Voip FAQ

Voip FAQ

1.RTP default maximum payload

RTP default maximum payload is 1376

=1500 – (12 + 16 * 4) – 40 – 8

=Maximum ethernet data length – RTPPacket size – (16 * CSRC) – UDP header size – IPv6 header size.


2.Minimal Version of RTP header

A minimal version of RTP would likely contain a sequence number (SN) and a payload type (PT), with a minimum combined size of two bytes. Unfortunately, such a choice would have a number of disadvantages:

  • Not suitable for mixers and translators, due to the absense of SSRC.
  • The total reduction in overhead is modest: A G.723.1 packet with an audio payload of 20 bytes would shrink from a total of 60 bytes to 50 bytes, or 20%. This covers Internet traffic growth of at most two months…
  • Since SSRC is needed for multicast, this header would break compatibility even within the H.323 suite (namely, H.332).
  • H.245 and SDP would have to be extended to handle the negotiation of the additional RTP header format.
  • Unless every device supports both the full-length and short version, gateways are needed to translated between the two.
  • Without a time-stamp, cross-media synchronization becomes very difficult unless audio without silence suppression is used. (Silence suppression is a far more effective mechanism of saving bandwidth than header compression, with a typical bandwidth reduction of close to 50%.)
  • Much of the RTCP functionality would have to be revisited, since it relies on the presence of timestamps and longer sequence numbers for jitter computation, loss statistics and synchronization.

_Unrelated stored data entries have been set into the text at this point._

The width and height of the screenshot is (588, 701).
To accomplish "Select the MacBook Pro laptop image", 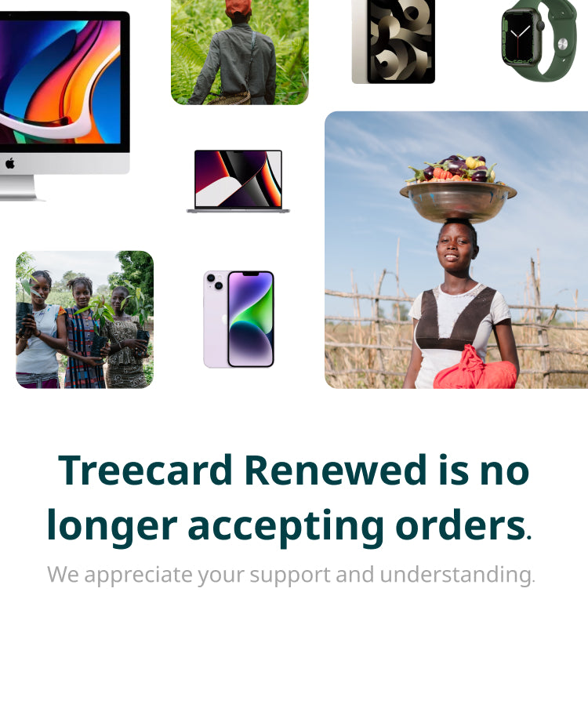I will (x=238, y=181).
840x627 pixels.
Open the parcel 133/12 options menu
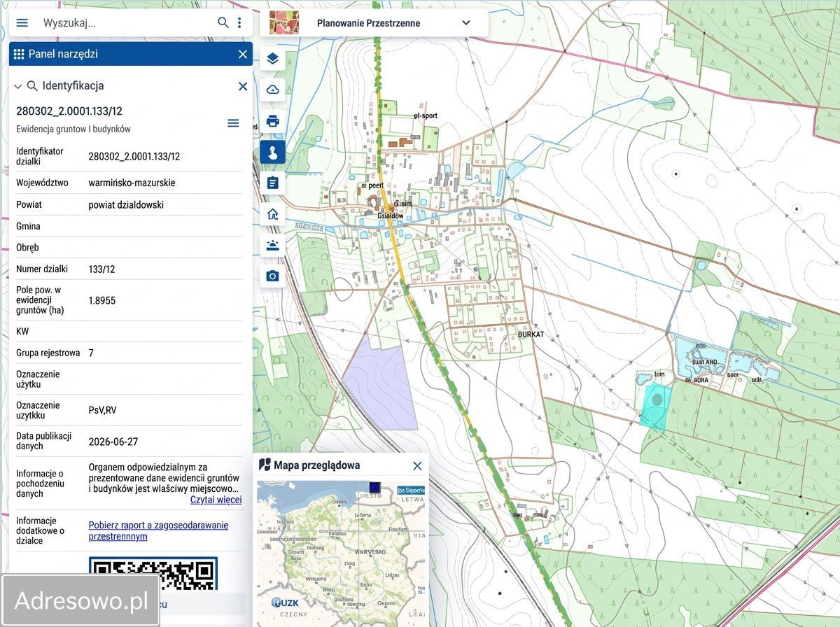click(233, 123)
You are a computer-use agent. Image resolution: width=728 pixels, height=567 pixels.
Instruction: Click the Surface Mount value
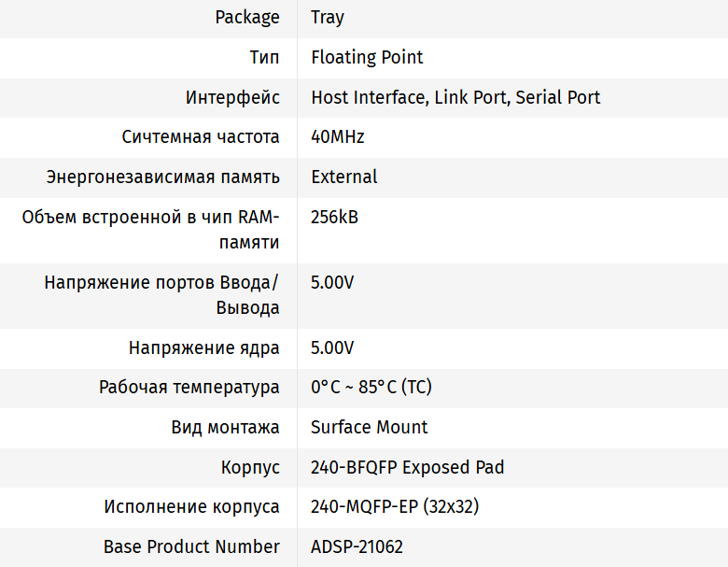coord(369,427)
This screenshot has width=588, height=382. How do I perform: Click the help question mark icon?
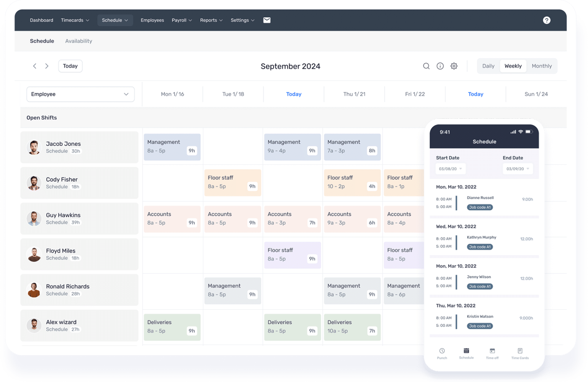pyautogui.click(x=547, y=20)
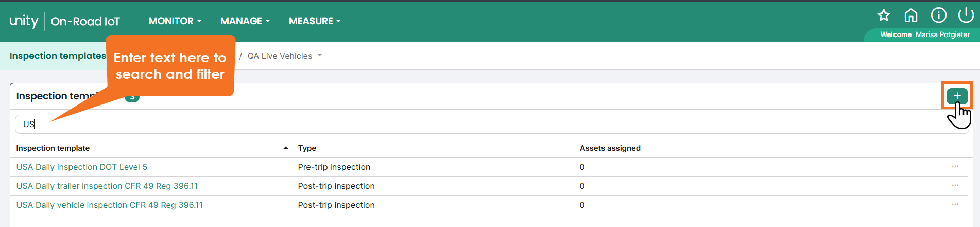Go to home via house icon
This screenshot has height=227, width=980.
pos(911,15)
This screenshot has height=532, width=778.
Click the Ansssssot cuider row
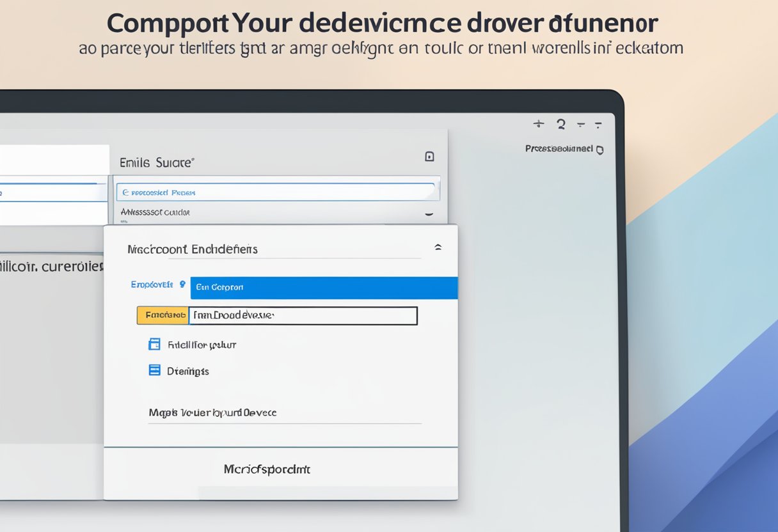155,212
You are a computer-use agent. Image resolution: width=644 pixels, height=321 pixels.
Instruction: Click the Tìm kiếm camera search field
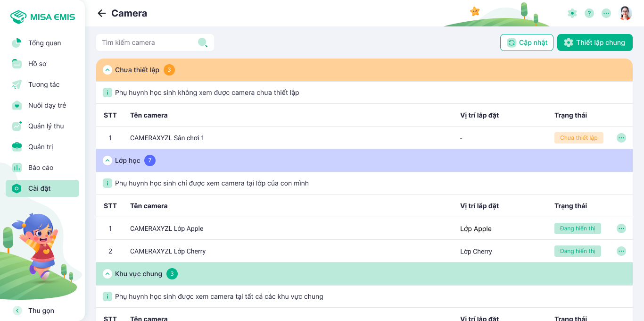(x=146, y=42)
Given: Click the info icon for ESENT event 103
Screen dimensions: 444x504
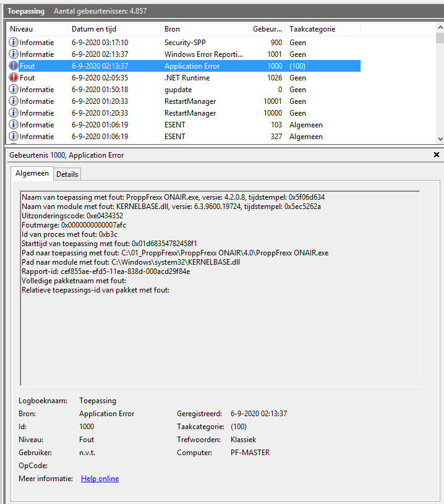Looking at the screenshot, I should (14, 125).
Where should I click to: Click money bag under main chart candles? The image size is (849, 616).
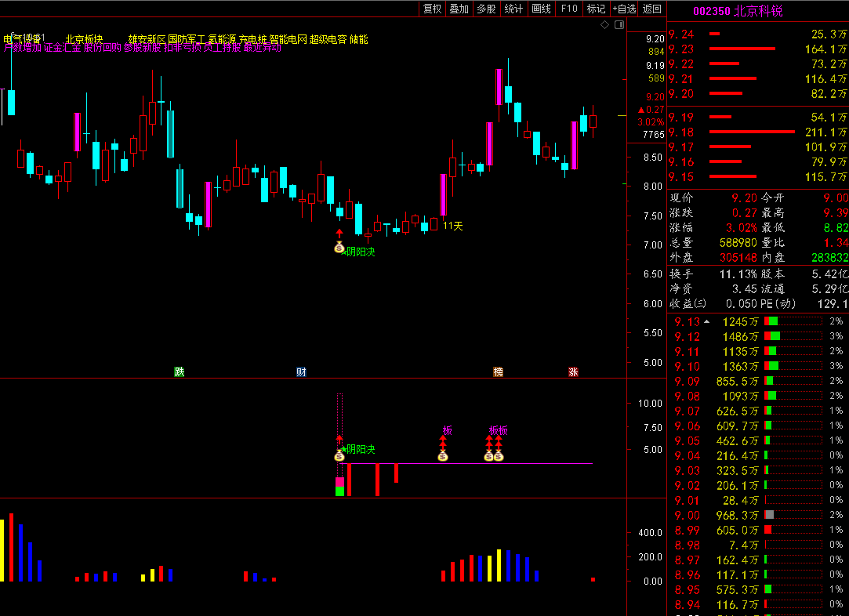[339, 248]
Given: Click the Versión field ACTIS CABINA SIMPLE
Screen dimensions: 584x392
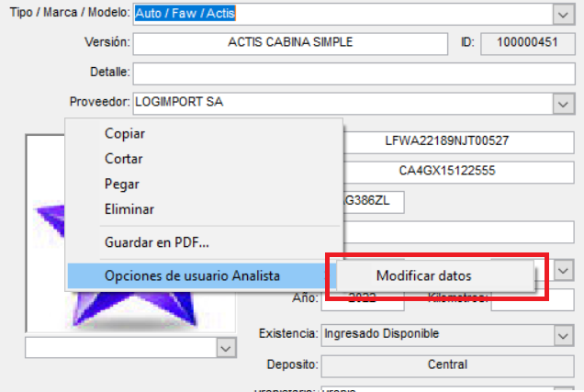Looking at the screenshot, I should click(x=290, y=42).
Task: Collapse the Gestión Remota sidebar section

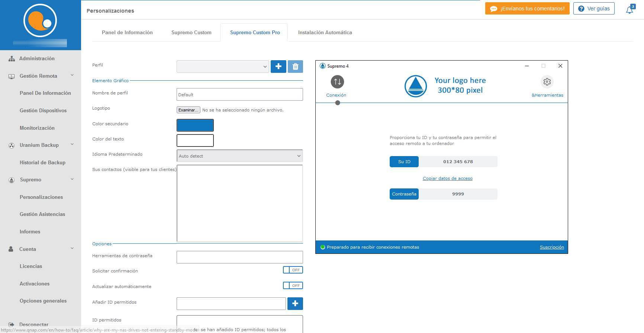Action: click(x=72, y=75)
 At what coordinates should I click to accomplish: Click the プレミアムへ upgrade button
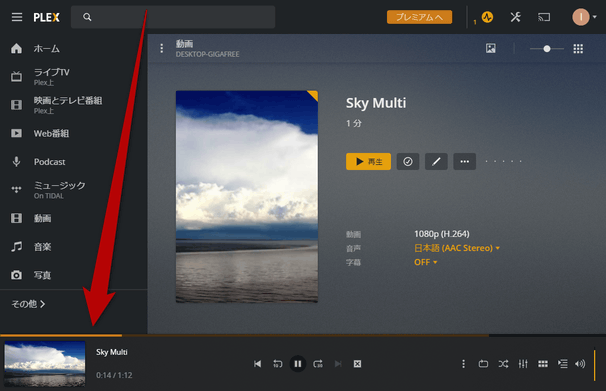(419, 17)
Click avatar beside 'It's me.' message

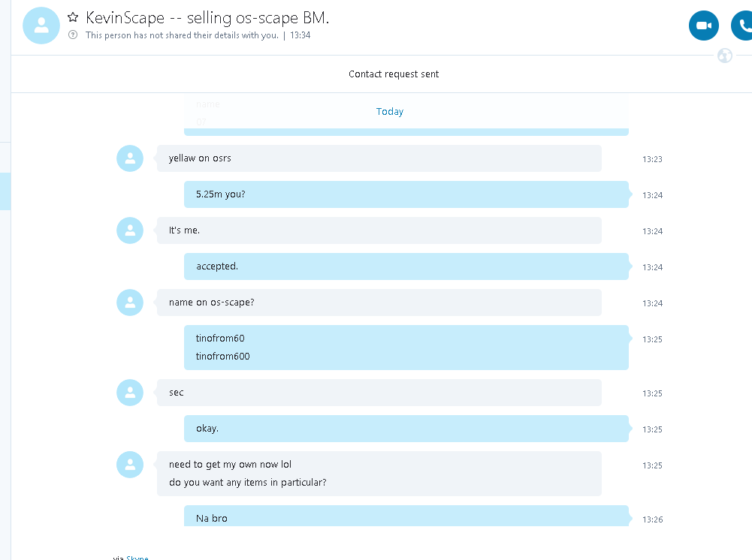click(x=130, y=230)
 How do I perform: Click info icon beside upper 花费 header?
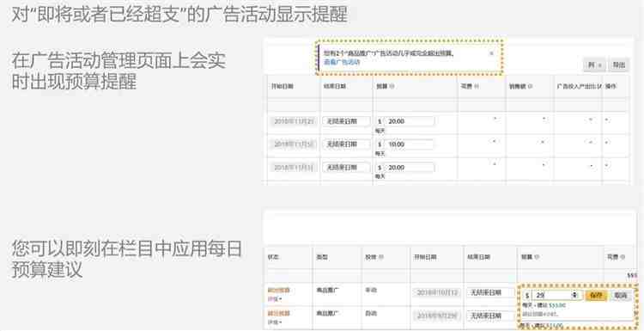pos(477,87)

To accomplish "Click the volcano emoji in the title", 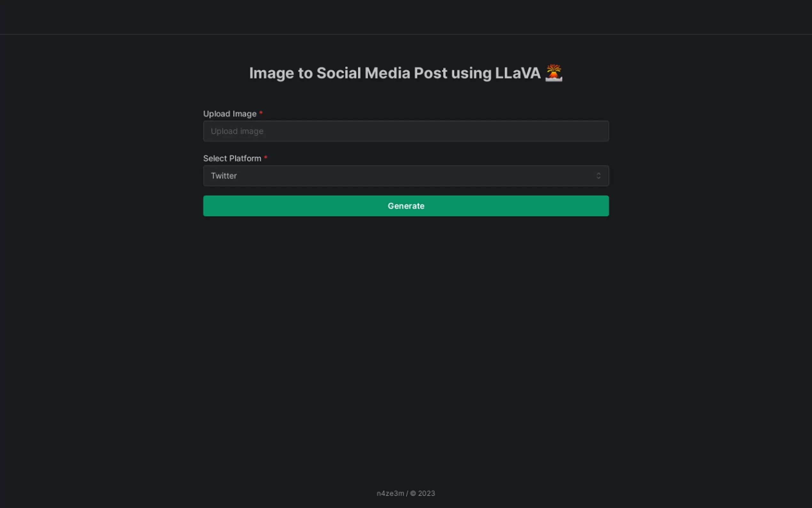I will click(554, 73).
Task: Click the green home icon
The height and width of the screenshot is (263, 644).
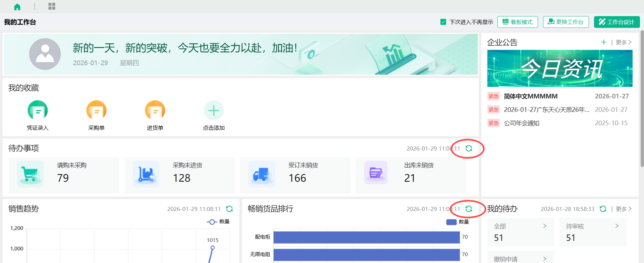Action: click(17, 7)
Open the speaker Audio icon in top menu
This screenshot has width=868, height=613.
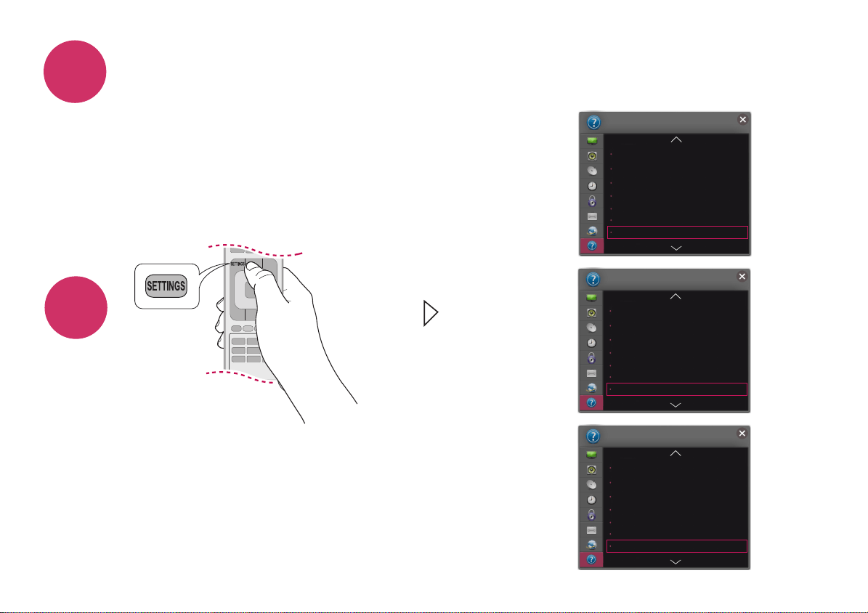[x=592, y=156]
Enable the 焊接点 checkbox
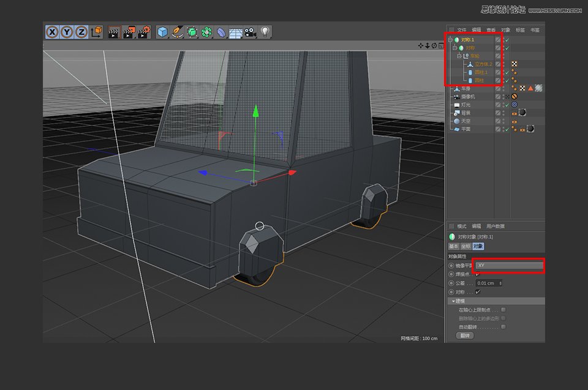 pyautogui.click(x=477, y=274)
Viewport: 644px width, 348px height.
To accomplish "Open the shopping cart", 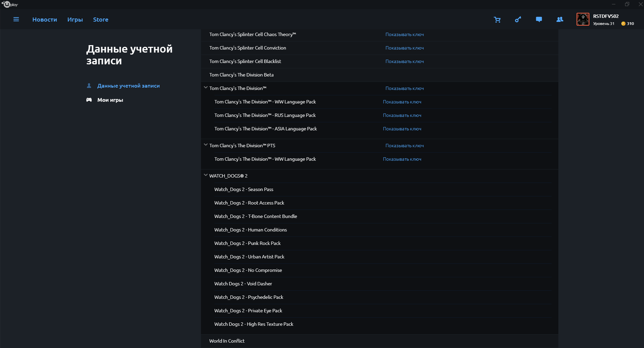I will point(497,20).
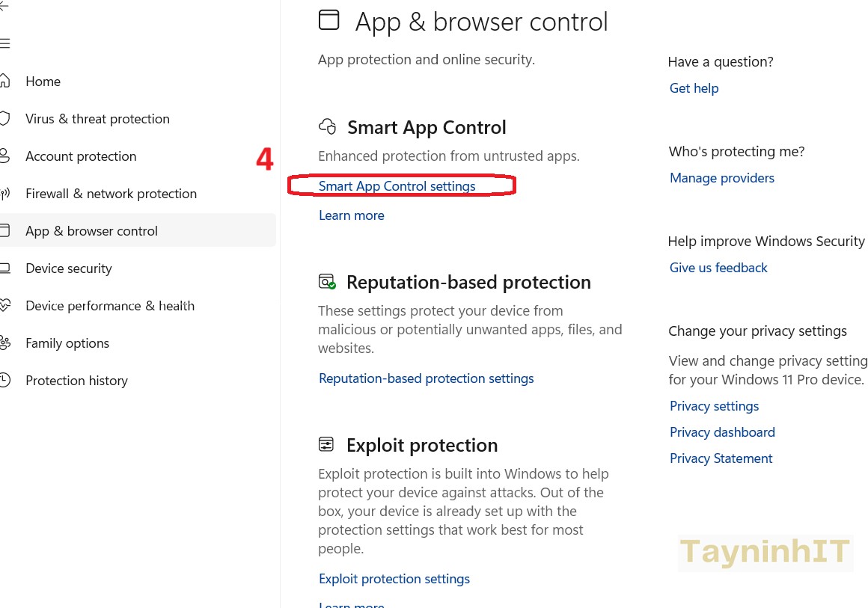
Task: Open the hamburger navigation menu
Action: tap(4, 43)
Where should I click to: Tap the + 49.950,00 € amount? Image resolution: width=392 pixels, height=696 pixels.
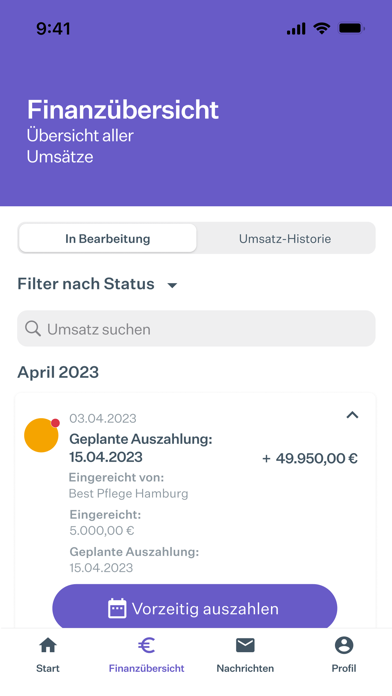click(x=310, y=458)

No, initial time stamp values are picked randomly and independently for each RTP stream. (This is more or less unavoidable if different media types are generated by independent applications, whether these applications reside on the same host or not.) Synchronization (such as lip sync) between different media is performed by receivers through the NTP timestamps in the RTCP sender reports. This timestamp provides a common time reference that associates a media-specific RTP timestamp with the common “wallclock” time shared across media. The mechanism how end systems synchronize different media is not prescribed by RTP, however, a workable approach is to periodically exchange messages between applications to indicate what delay each application would impose on the stream (including any media decoding delays) if it were not to synchronize and then have all applications choose the maximum of these delays.



4.Measuring jitter

Jitter is calculated based on the inter-arrival time of successive packets. Frequently, two numbers are given: the average inter-arrival time, and the standard deviation. On a good network, the average inter-arrival time will be the inter-arrival time of the emitted packets, and the standard deviation will be low – pointing at a consistent inter-arrival time. When correct jitter measurements are desired for audio streams, it is important to take into account three phenomena: silence suppression, packet loss and out of sequence errors.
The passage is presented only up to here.